CMS Proposes FY 2026 Medicare IPPS Rule with Payment and Quality Updates
The Centers for Medicare & Medicaid Services (CMS) released the proposed Fiscal Year (FY) 2026 Medicare Hospital Inpatient Prospective Payment System (IPPS) and Long-Term Acute Care Hospital (LTCH) Rule, which outlines several key payment and policy updates affecting hospital reimbursements and administrative procedures starting October 1, 2025.
Stakeholder comments on the proposed rule are due by June 10, 2025, with a final rule expected by early August. The rule proposes a 2.4% overall increase in payments to acute care hospitals, translating to an estimated $4 billion increase, driven by a 3.2% market basket increase offset by a 0.8% productivity adjustment. Additionally, uncompensated care payments to eligible disproportionate share hospitals (DSHs) are proposed to rise by $1.5 billion to $7.29 billion.
The rule includes technical updates to Graduate Medical Education (GME) funding methodologies and refinements to quality reporting programs, including the phase-out of COVID-19 specific measures and integration considerations for Medicare Advantage. The proposal maintains New Technology Add-On Payments (NTAPs) for 26 products and evaluates 43 new applications, including breakthrough devices and qualified infectious disease products. CMS plans modifications to the Innovation Center’s Transforming Episode Accountability Model (TEAM), with changes to risk adjustment, data collection, and the SNF three-day rule waiver to facilitate patient discharge. The IPPS operating payment area will see a rebasing to a 2023 base year, with a slight reduction in the national labor-related share from 67.6% to 66%, potentially affecting payments to hospitals with higher wage indices.

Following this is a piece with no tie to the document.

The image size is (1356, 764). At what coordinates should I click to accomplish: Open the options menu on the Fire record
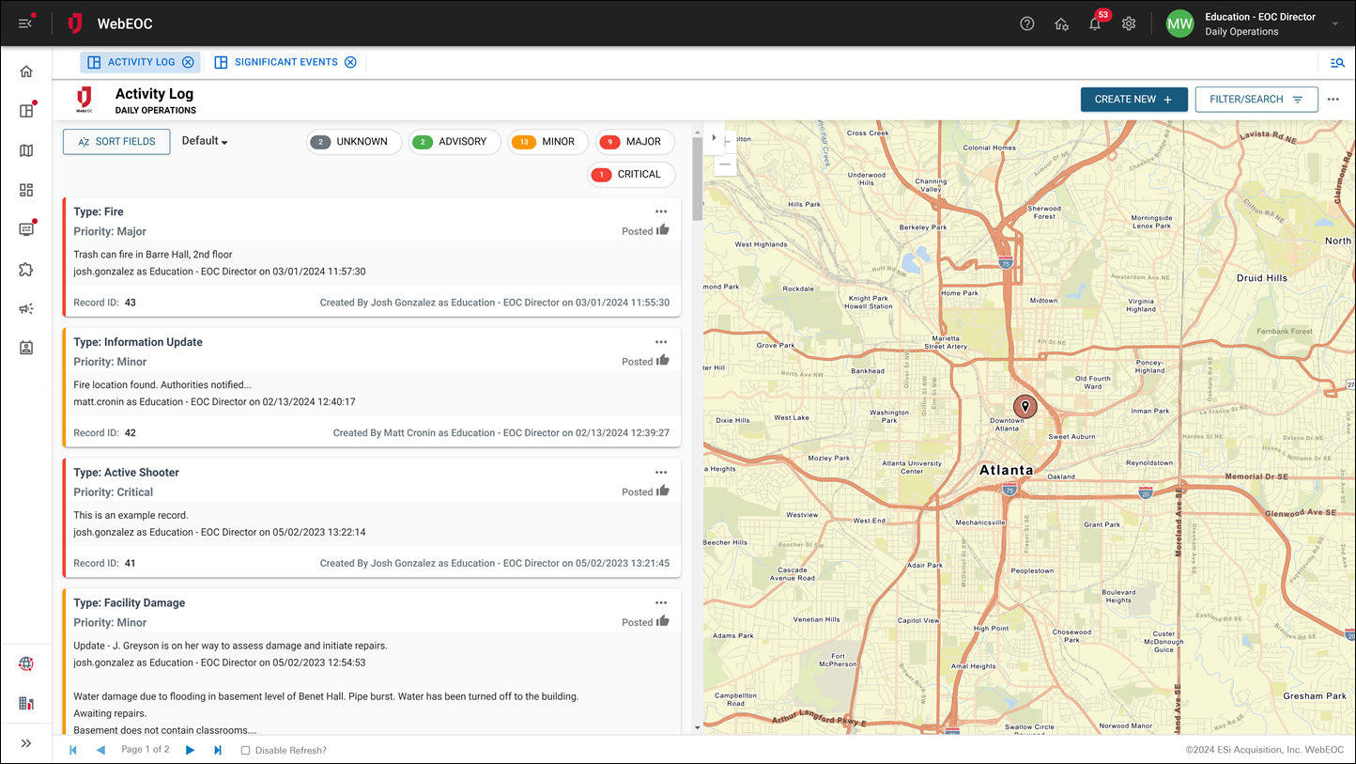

The rule also addresses the discontinuation of the Low Wage Index hospital policy, proposing a budget-neutral transitional exception for hospitals adversely affected. LTCH payment rates are set to increase by 2.6%, with adjustments to the outlier payment threshold to maintain statutory outlier payment levels around 8%. CMS proposes recalibrations to Medicare Severity Diagnosis-Related Group (MS-DRG) relative weights, using updated claims data and cost reports to ensure payment accuracy and address outliers and non-monotonicity.
The Hospital-Acquired Condition Reduction Program and Hospital Inpatient Quality Reporting (IQR) Program see updates in measure modifications, removals, and reporting changes. CMS seeks public comment on potential new measures addressing well-being and nutrition. The Hospital Readmissions Reduction Program includes modifications impacting payment penalties based on readmission measures.
The Medicare Promoting Interoperability Program’s reporting period remains stabilized at 180 days, with potential updates to security and public health reporting measures. A codification of the Extraordinary Circumstances Exception policy is proposed to allow hospitals relief from reporting requirements due to uncontrollable events. CMS also issued Requests for Information (RFIs) aimed at reducing regulatory burdens in Medicare and advancing digital quality measurement using the HL7 FHIR standard.
These updates collectively reflect CMS's strategic adjustments to hospital payment systems, quality enforcement, and administrative streamlining for FY 2026, impacting hospital financial management and compliance obligations.